The Golden Door is funny, moving and gorgeously photographed with a moral anger burning at its heart.
With fairy tale designs on a land in which carrots grow to the size of small children and the trees bear banknotes from their branches, Salvatore Mancuso (Vincenzo Amato) decides that now is the time to escape from his hovel in rural Sicily and make for this strange new world.
With two brothers and his elderly mother in tow, he embarks on a perilous journey across stormy seas only to be met with a mixture of disdain and derision upon reaching their final destination: America.
The Golden Door is the third feature from Italian director Emanuele Crialese, and though its story comprises a relatively narrow slice of recent social history, its true intention is to explore one of the broadest human-interest themes imaginable: the birth of civilisation.
If the first half of the film presents a society whose principles are based on magic, suspicion and a skewed form of earthy logic, it is only to emphasise the prejudices inherent in American notions of cultural imperialism.
The film’s conclusion is set in a house of social assimilation where prospective citizens are subjected to a series of Darwinian tests in order for officials who drop racial purity soundbites that prefigure Mein Kampf to be sure that those who finally reach the mythical 'Golden Door' will be of sound stock.
"You are seeds to be planted in a more fertile land," announces one of Salvatore’s friends before he undertakes this cultural exodus, but he isn’t informed that it’s also a land which is thoroughly raked and weeded before its seeds are allowed to flourish.

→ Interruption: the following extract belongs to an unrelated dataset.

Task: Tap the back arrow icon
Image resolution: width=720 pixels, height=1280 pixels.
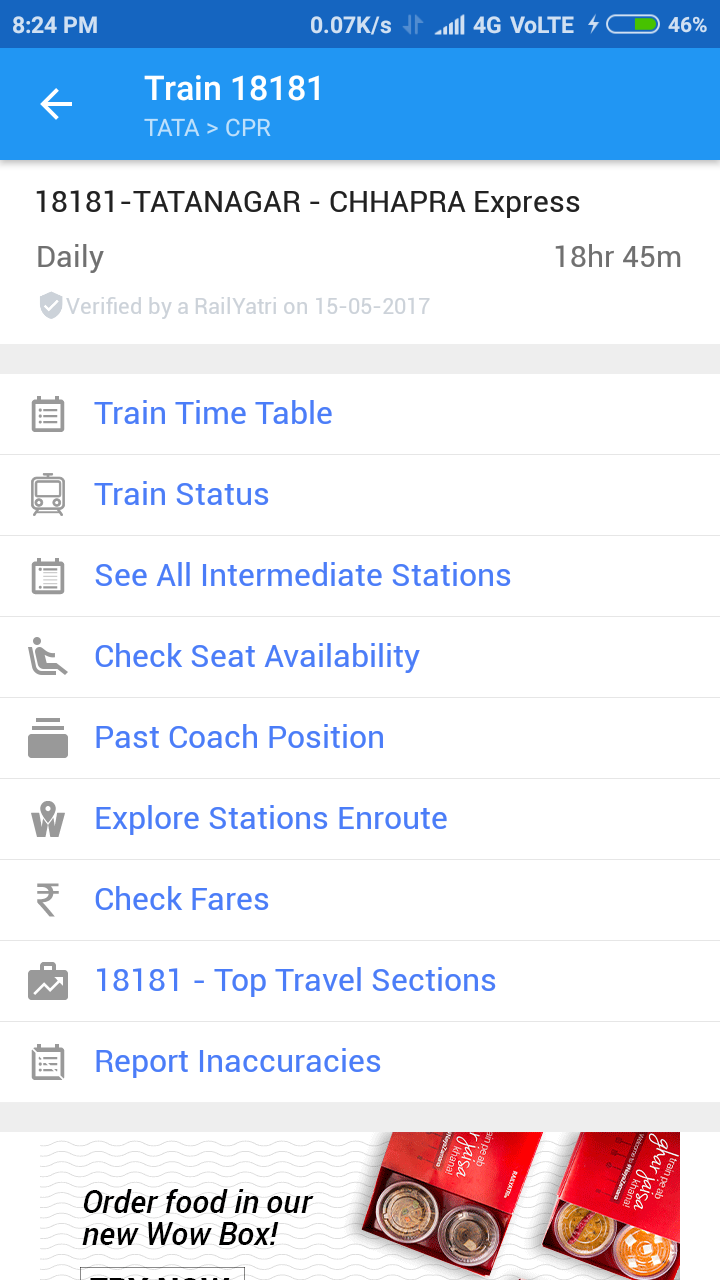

Standing out from this lucid vision is Agnès Godard’s elemental cinematography (reminiscent of her work on Clair Denis' Beau Travail), which perfectly captures the tonal drift from the rugged topography of the naked Sicilian hillsides to the oppressive cast-iron schooner in which the Mancusos naively glide to their land of milk and honey.

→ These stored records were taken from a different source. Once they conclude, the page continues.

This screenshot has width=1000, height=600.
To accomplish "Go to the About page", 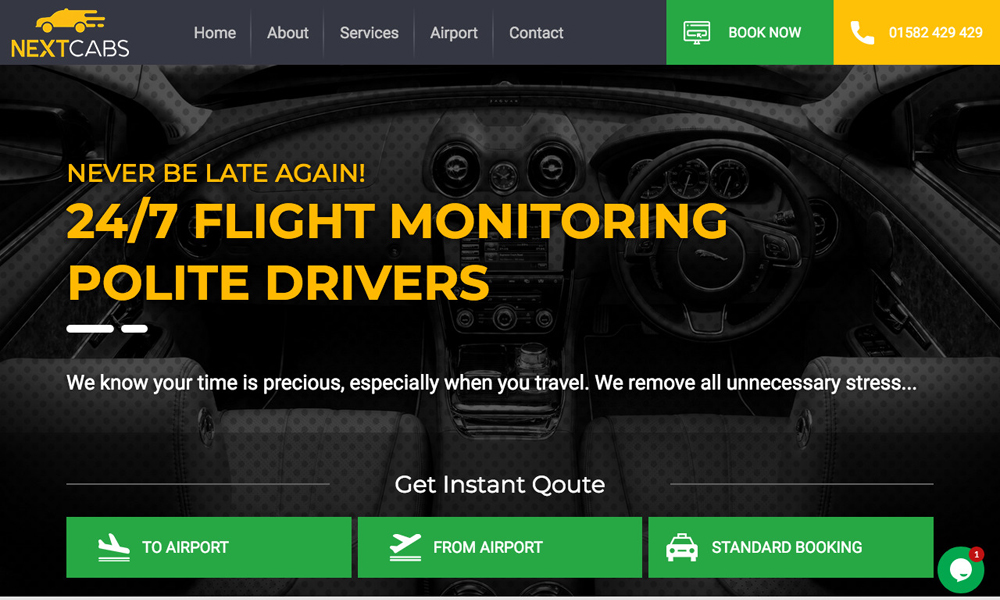I will pyautogui.click(x=288, y=33).
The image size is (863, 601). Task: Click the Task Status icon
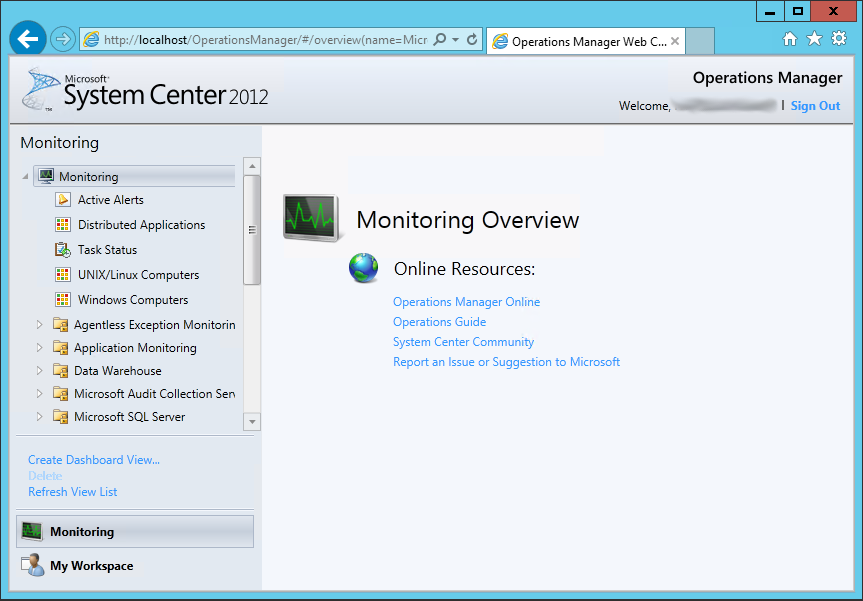[62, 250]
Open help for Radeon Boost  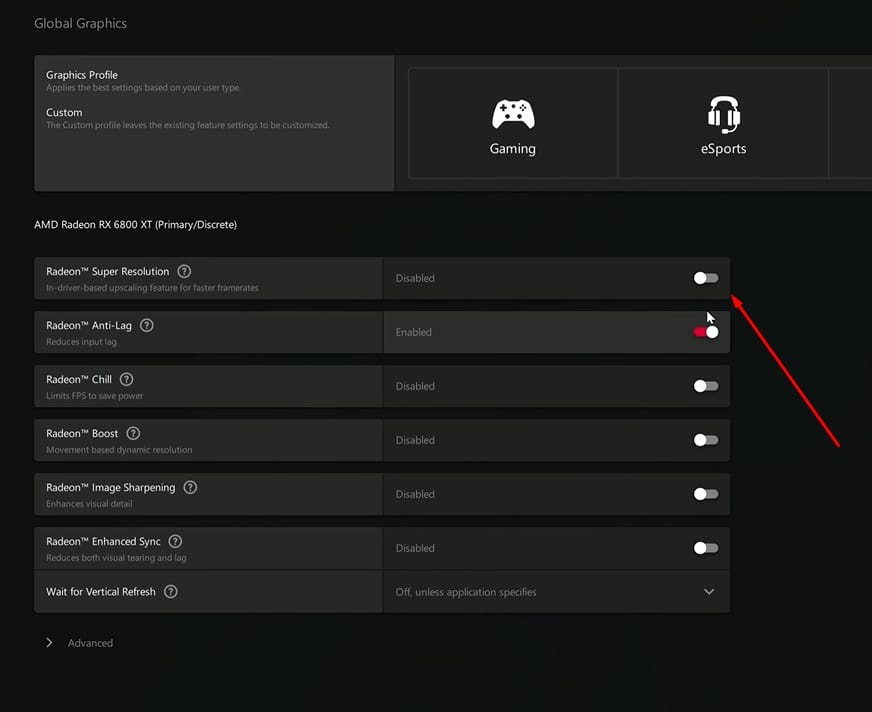(x=132, y=432)
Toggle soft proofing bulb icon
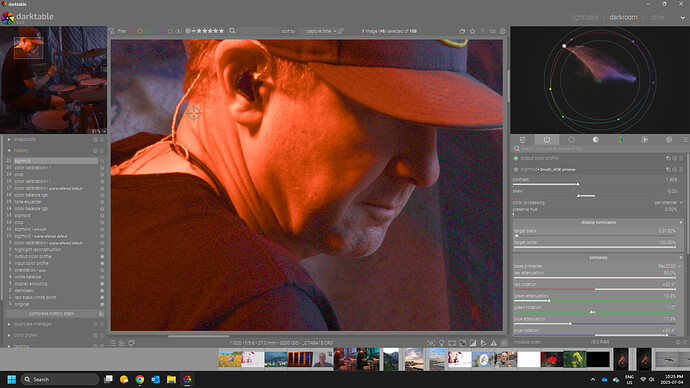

Indeed, as with his underrated previous film Respiro, Criasale uses swimming as a metaphor for rootlessness and loss, and in the film’s heartbreaking final shot (gorgeously synched with Nina Simone’s ‘Sinnerman’) we see a swarm of émigrés breast-stroke aimlessly through a sea of milk, without a drop of honey in their sights.
Had a decent run on the festival circuit with good word-of-mouth reviews.
A tiny, tiny bit episodic, but highly pleasurable nonetheless.
Funny, moving and gorgeously photographed with a moral anger burning at its heart.